----- TASK DATA -----

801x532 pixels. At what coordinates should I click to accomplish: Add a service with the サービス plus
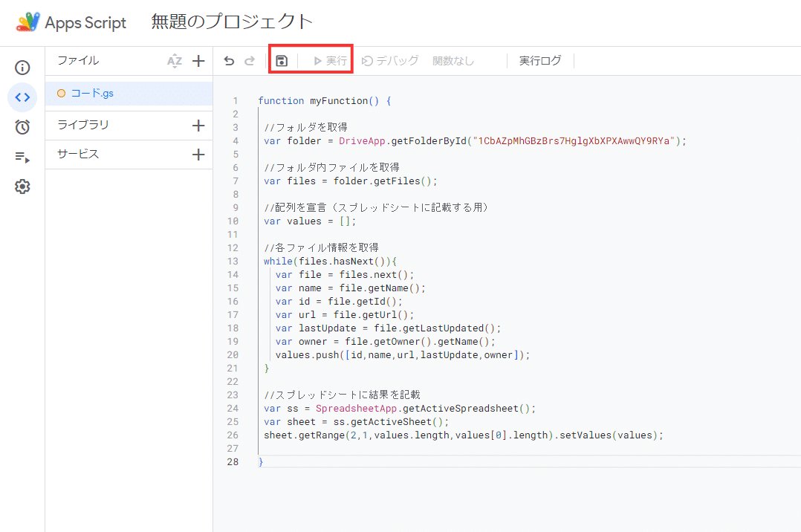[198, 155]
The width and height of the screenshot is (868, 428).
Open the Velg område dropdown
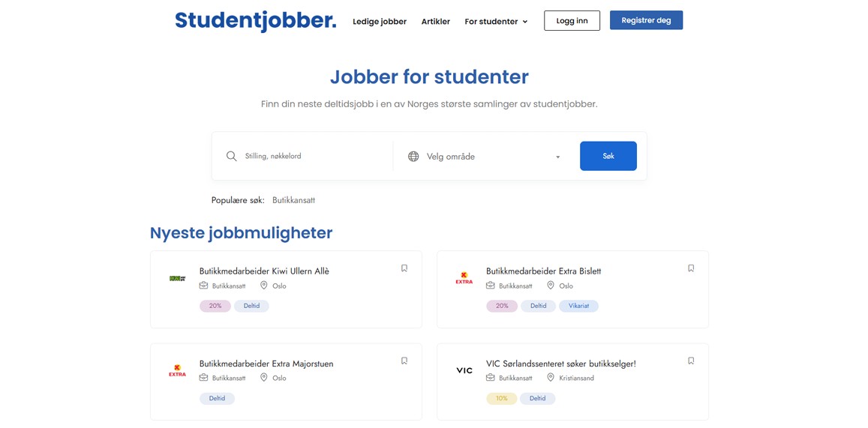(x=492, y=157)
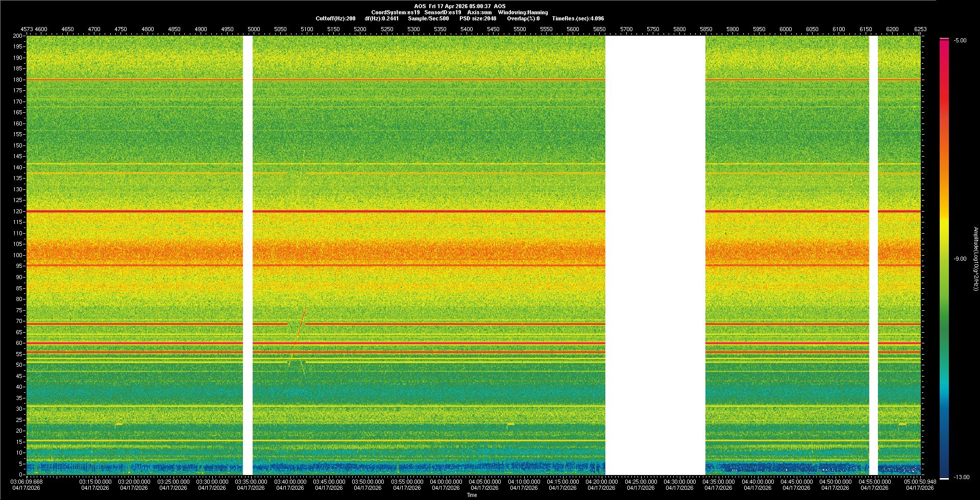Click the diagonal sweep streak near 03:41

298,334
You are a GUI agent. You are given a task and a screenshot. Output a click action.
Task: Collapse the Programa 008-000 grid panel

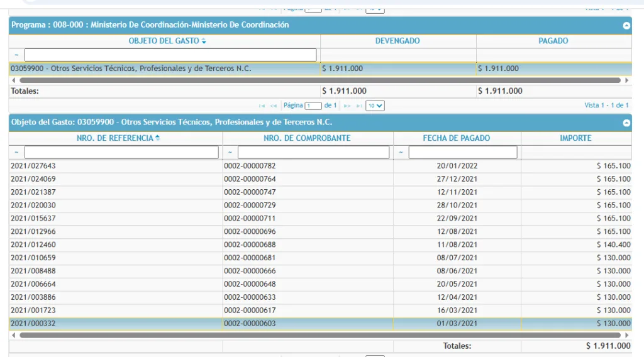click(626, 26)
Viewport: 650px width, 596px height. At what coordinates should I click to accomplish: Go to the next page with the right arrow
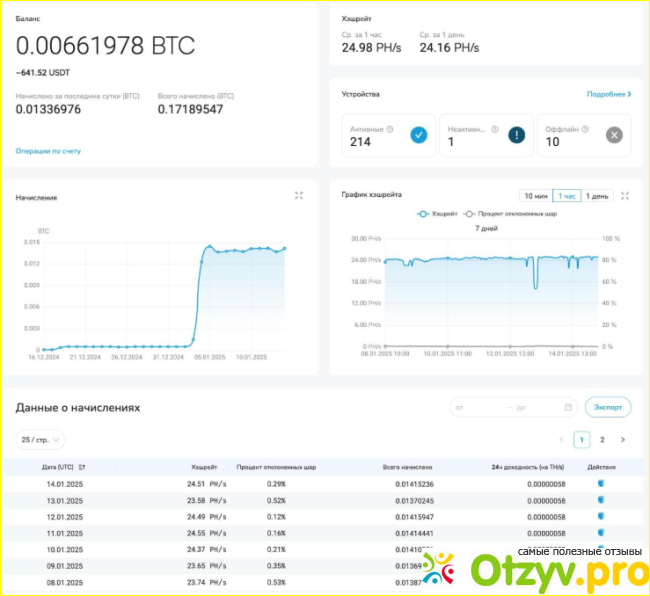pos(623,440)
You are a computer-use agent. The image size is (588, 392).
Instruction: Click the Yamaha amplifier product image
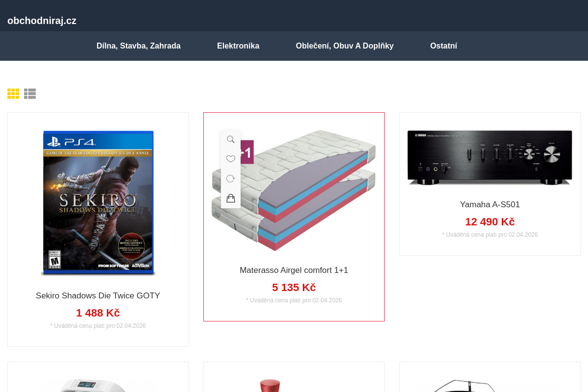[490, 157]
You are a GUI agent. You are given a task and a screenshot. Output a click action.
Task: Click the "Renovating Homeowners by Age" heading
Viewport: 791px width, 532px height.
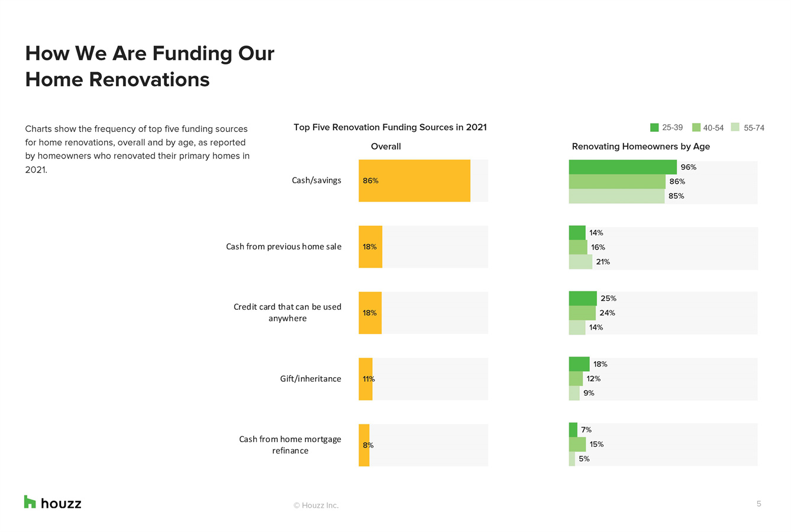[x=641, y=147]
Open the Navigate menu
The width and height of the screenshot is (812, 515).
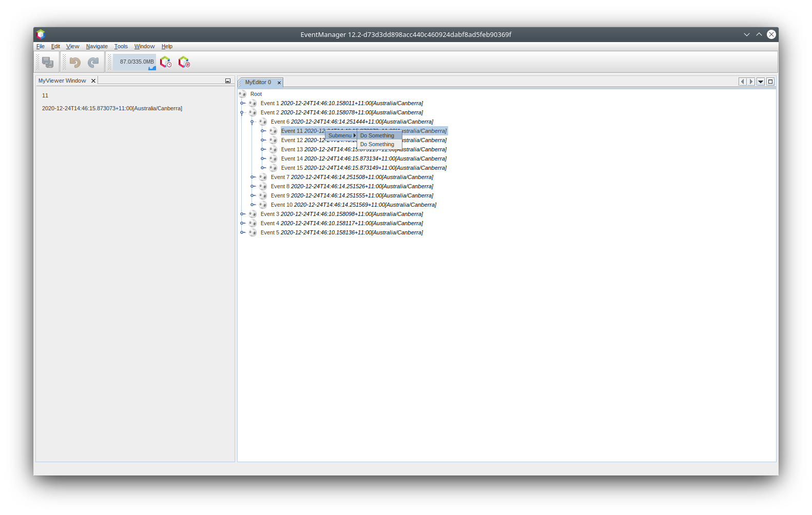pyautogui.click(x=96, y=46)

-----
----- TASK DATA -----

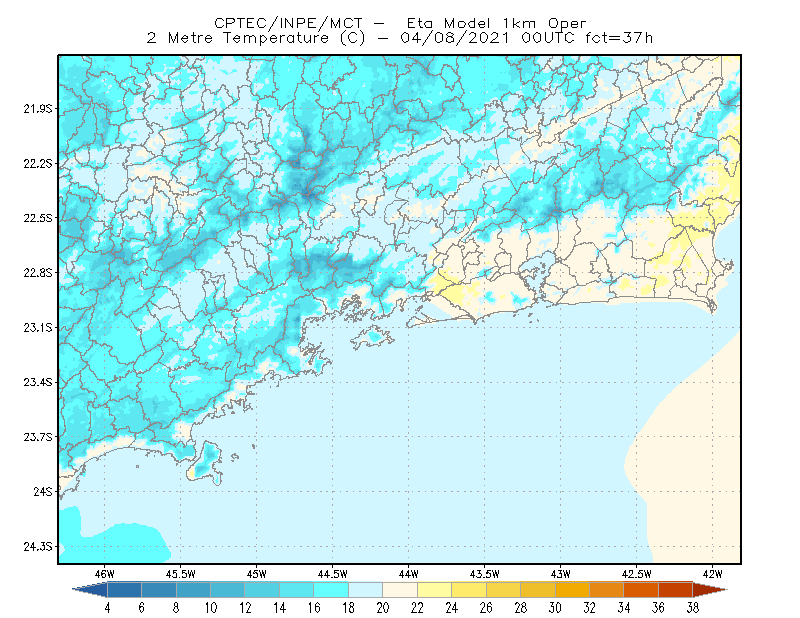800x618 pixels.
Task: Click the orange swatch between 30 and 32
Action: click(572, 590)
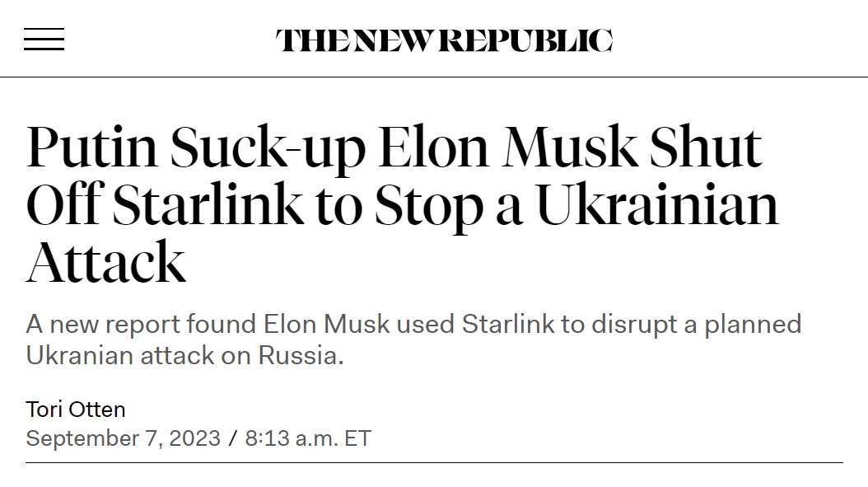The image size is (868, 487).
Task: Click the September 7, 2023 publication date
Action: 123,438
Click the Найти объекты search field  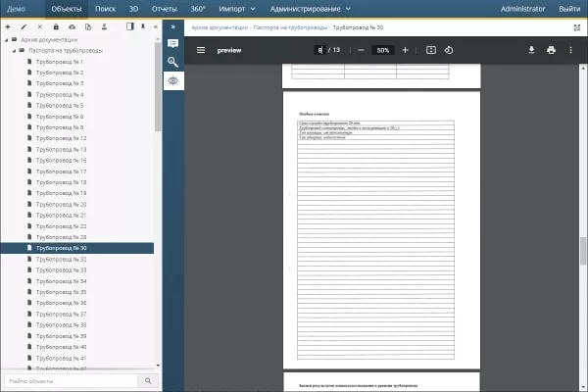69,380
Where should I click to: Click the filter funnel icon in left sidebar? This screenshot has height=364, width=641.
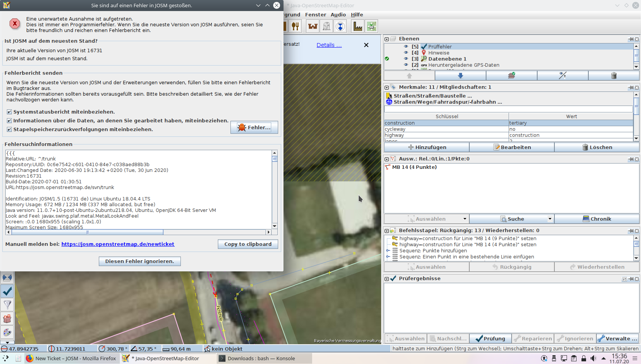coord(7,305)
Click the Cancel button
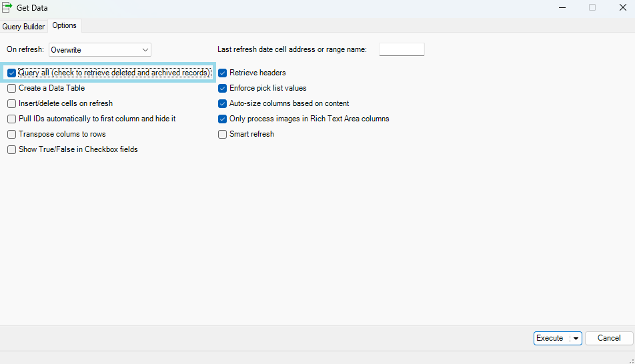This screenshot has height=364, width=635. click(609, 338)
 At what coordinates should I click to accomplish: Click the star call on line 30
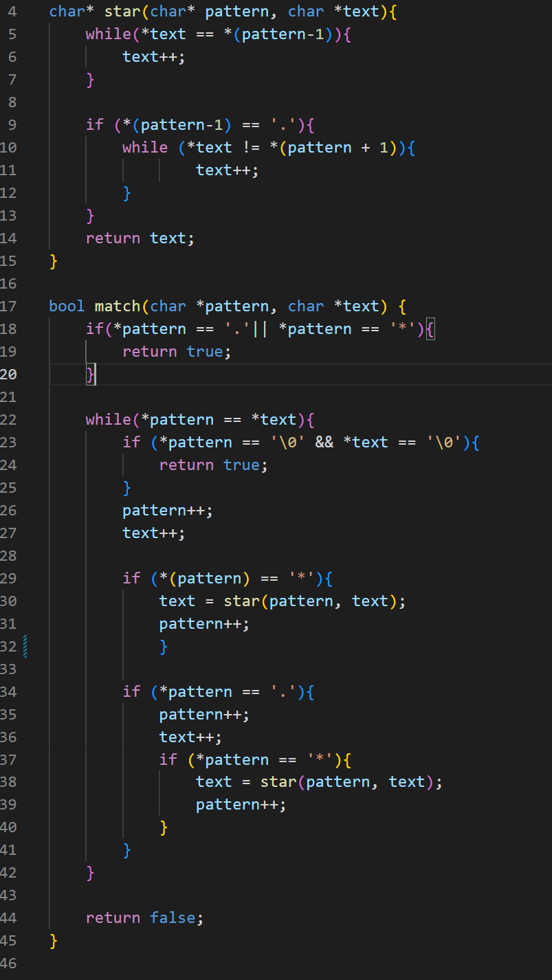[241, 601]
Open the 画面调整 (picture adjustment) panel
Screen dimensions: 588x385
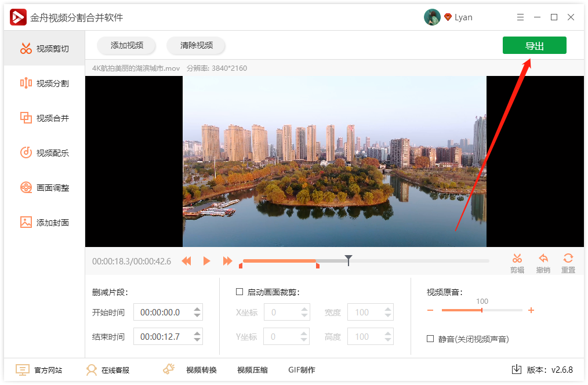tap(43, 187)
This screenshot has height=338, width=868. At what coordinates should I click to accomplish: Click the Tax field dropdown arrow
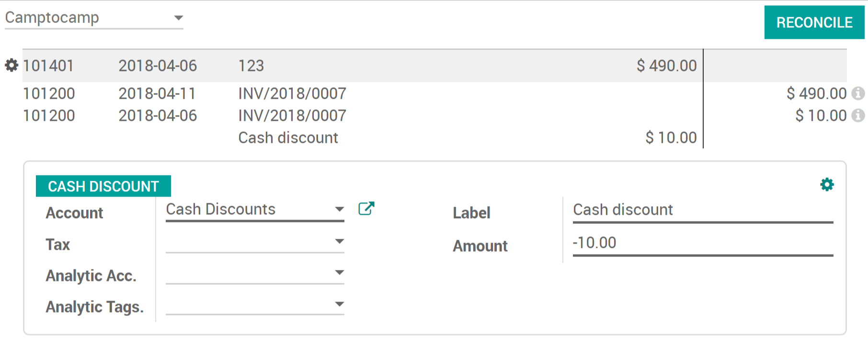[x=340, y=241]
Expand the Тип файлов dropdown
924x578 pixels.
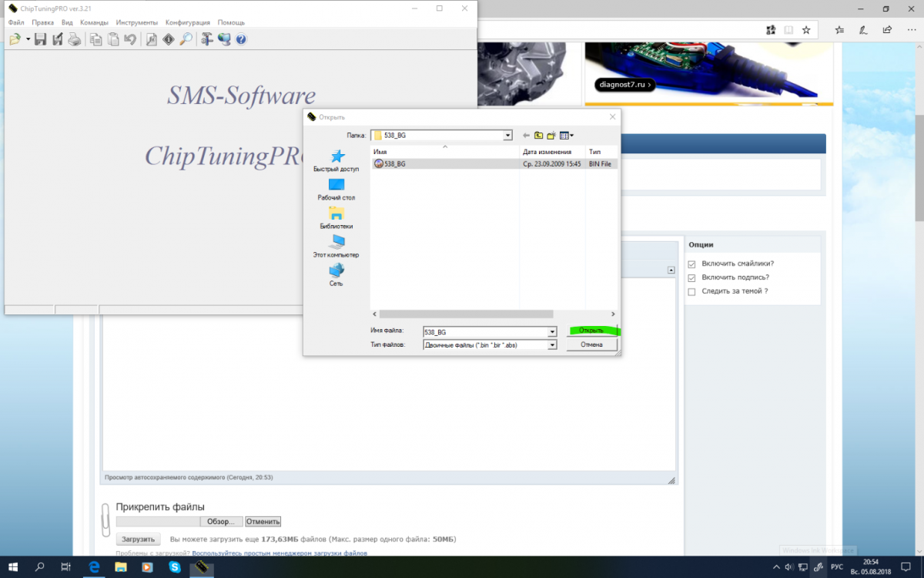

-----

# EXERCISE GOAL
Here the job is to copy the listing above word for word, starting at the line with "At what coordinates should I click to accomplish: Click the star" and ending at the line with "924x578 pixels.", and to leave out the pictures.

# ANSWER TO THIS PROBLEM
 At what coordinates should I click to accomplish: Click the star call on line 30
[241, 601]
Open the 画面调整 (picture adjustment) panel
Screen dimensions: 588x385
tap(43, 187)
This screenshot has height=338, width=868. At what coordinates should I click to accomplish: Click the Tax field dropdown arrow
[x=340, y=241]
Expand the Тип файлов dropdown
924x578 pixels.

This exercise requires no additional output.